Who sits in the White House has always been important globally and especially so in the three-quarters of a century since the Second World War and the shaping of the existing international order. First as the leading, and then as the only superpower, America was the presumed guarantor of the global order, with its rules-based systems where small, vulnerable countries like Jamaica expected insulation from arbitrary behaviour by the powerful.
US leadership, however, was validated not only by its economic and military primacy. There was a sense, despite its not infrequent lurches into misadventure, that America was, essentially, a force for good. That imbued the United States with moral authority and the basis for its projection of soft power. There was faith in the strength of America’s institutions and its democracy, built on the precepts of Madison and Jefferson and the other Founding Fathers.
The four years of Donald Trump’s presidency, however, have been as revelatory of the United States and the nature of institutions as it has been of the man. They have confirmed America’s unresolved issues of race and exclusion and the fact that institutions, ultimately, do not exist apart from the individuals who maintain them.

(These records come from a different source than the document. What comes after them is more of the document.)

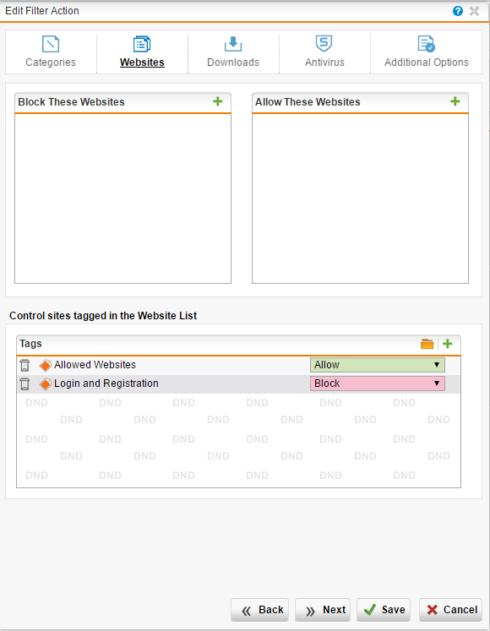The height and width of the screenshot is (631, 490).
Task: Select the Login and Registration tag row
Action: (x=238, y=383)
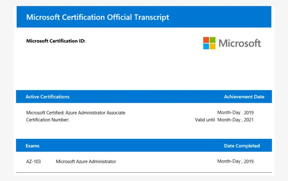Image resolution: width=288 pixels, height=181 pixels.
Task: Select the AZ-103 exam code
Action: point(33,161)
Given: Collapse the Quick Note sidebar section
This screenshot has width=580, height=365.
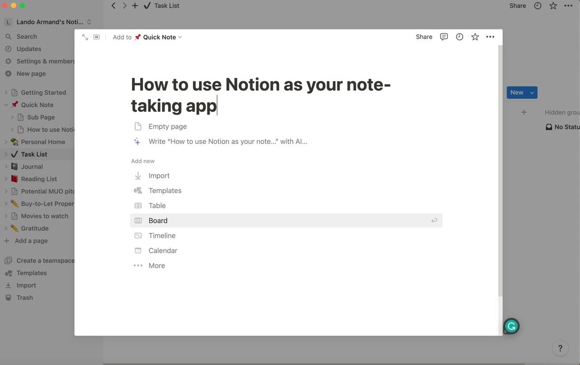Looking at the screenshot, I should coord(6,105).
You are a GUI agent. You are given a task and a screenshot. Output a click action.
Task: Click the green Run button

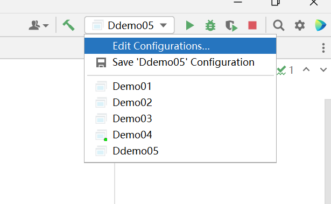[190, 25]
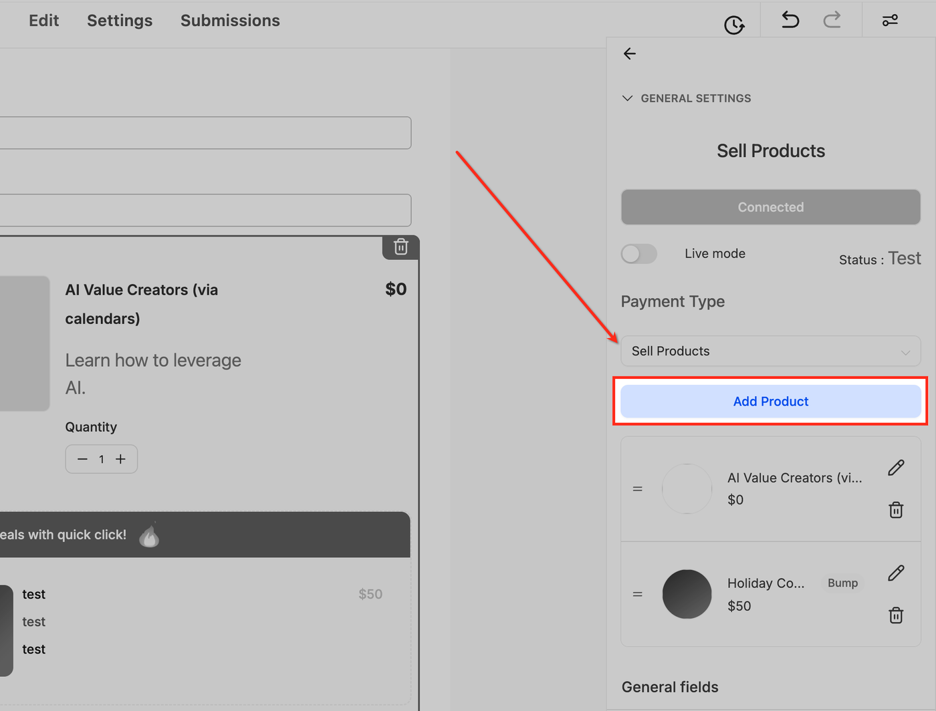Open the Sell Products payment type dropdown

770,351
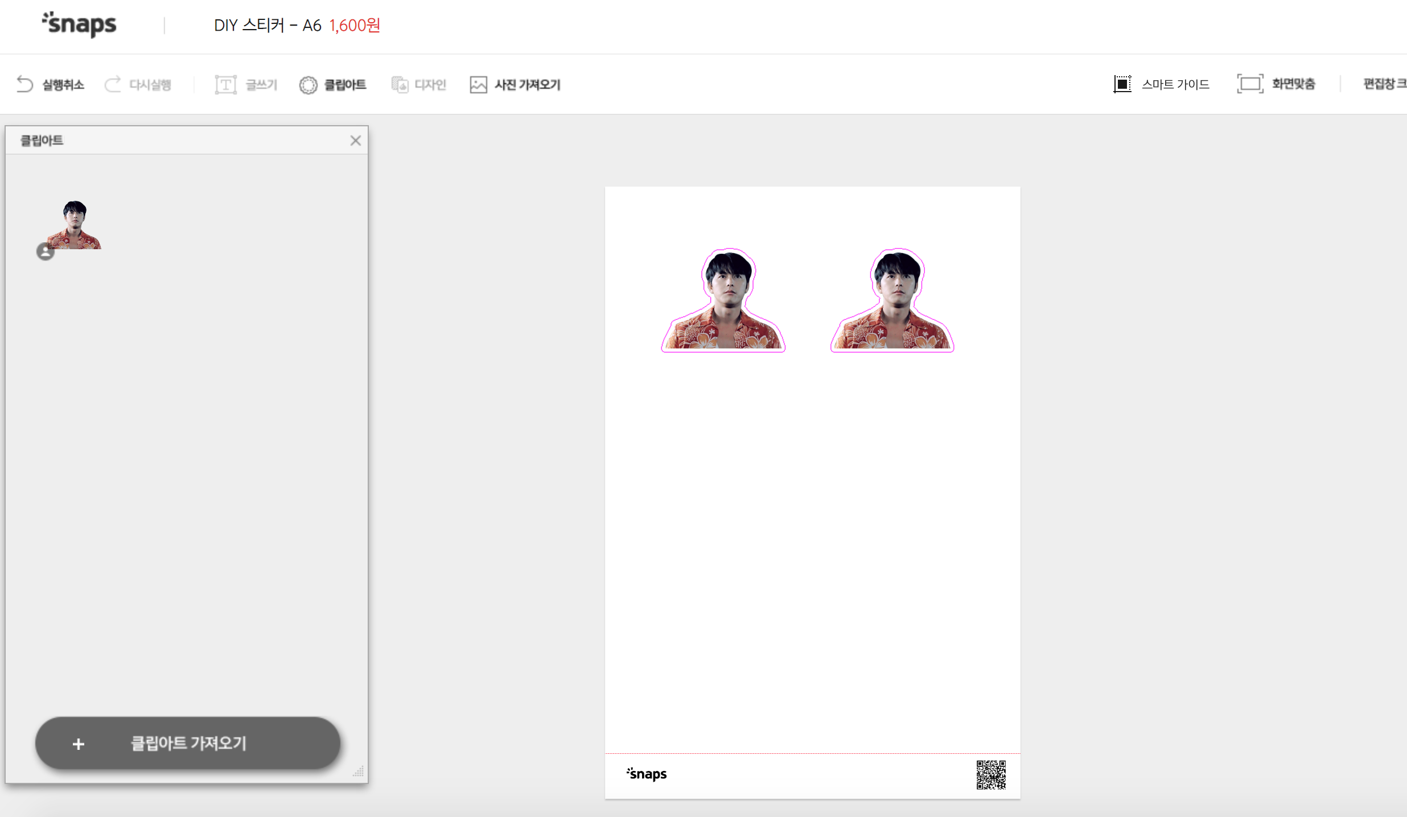Click the 편집창 크기 option at far right

tap(1384, 84)
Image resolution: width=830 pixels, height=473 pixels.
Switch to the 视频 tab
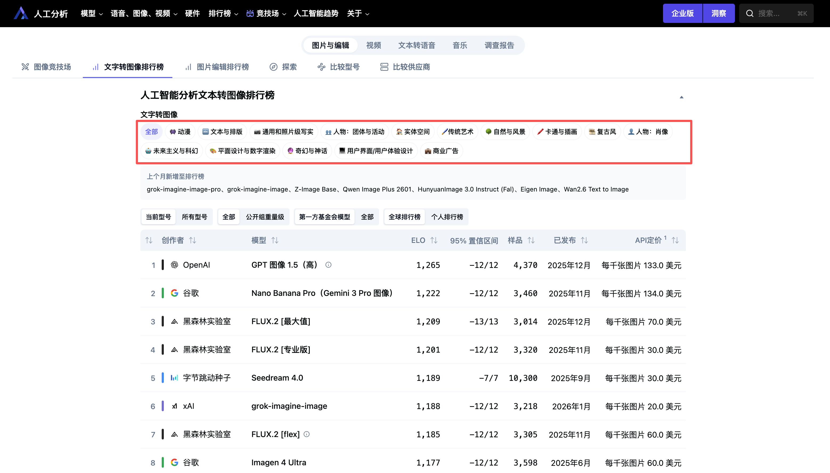coord(373,45)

Acquiescent gatekeepers with narrow agendas make institutions vulnerable to corruption and corrosion. That is a crisis with which the United States is grappling under Mr Trump’s presidency.
A callow xenophobe of hollow moral core, and a pathological narcissist with a penchant for self-dealing, Donald Trump is absent of philosophy or ideology but for the instincts of an authoritarian. Yet, in 2016, despite losing the popular vote to Hillary Clinton, he, by quirk of America’s Electoral College, narrowly won the presidency.
Donald Trump’s reign has been bad for the United States, a perspective, we believe, that is shared by a significant majority of Americans. Domestically, he blatantly stokes racism against black and brown people while denying the country’s historic and unresolved problems of race and economic exclusion. Mr Trump is also a bigot and misogynist. His prevarications are multitudinous and incessant. The depth of Donald Trump’s incompetence, and cynical pursuit of personal interests, has been starkest in his denial of science and his politicisation of the coronavirus epidemic that has killed over 230,000 Americans.
Such corrosive impacts, though, are not contained within America’s borders. America’s global reach obliviates that.
TRASH GLOBAL ORDER
Indeed, Donald Trump’s America First agenda has meant a willingness to trash the global order and replace it with a reformed arrangement whose substance excludes protecting small, vulnerable countries. Rather, what is on offer is a 21st-century version of 19th-century great-power politics. Further, Mr Trump’s denial of science has extended to global warming and America’s walkout of the Paris Climate Accord, enhancing the existential threat to the planet from man-induced rising temperatures.
At the same time, Mr Trump has embraced illiberal, majoritarian leaders of the right like Hungary’s Viktor Orbán, Poland’s Andrzej Duda, and Brazil’s Jair Bolsonaro.
Donald Trump’s presidency did not just happen and neither is the fact that he remains competitive in his bid for re-election. It was possible, in part, because he was able to appropriate the Republican Party and the complicity of critical institution actors of politics and state who not only colluded in their own corruption, but facilitated Mr Trump’s expansive interpretations of the power of the presidency.
We suspect that a substantial part of Mr Trump’s effort to remain in office, as is often the case with authoritarians, is self-preservation. But there is far more at stake. We fear for the survival of America’s institutions and what another four years of Donald Trump would mean for John Adams’ observation about the wont of democracies to “commit suicide” or consume themselves. We fear, too, that another term for Mr Trump might further weaken the ability of the world to act in concert to common challenges such as COVID-19 and that countries like ours will be further marginalised in his new global order.
Ultimately, the decision about America’s direction is in the hands of its voters and what they have been doing over the past several weeks, culminating today. Hopefully, unlike four years ago, pollsters and voters are in greater concert on the election’s outcome, and this American roller-coaster ride is nearing an end.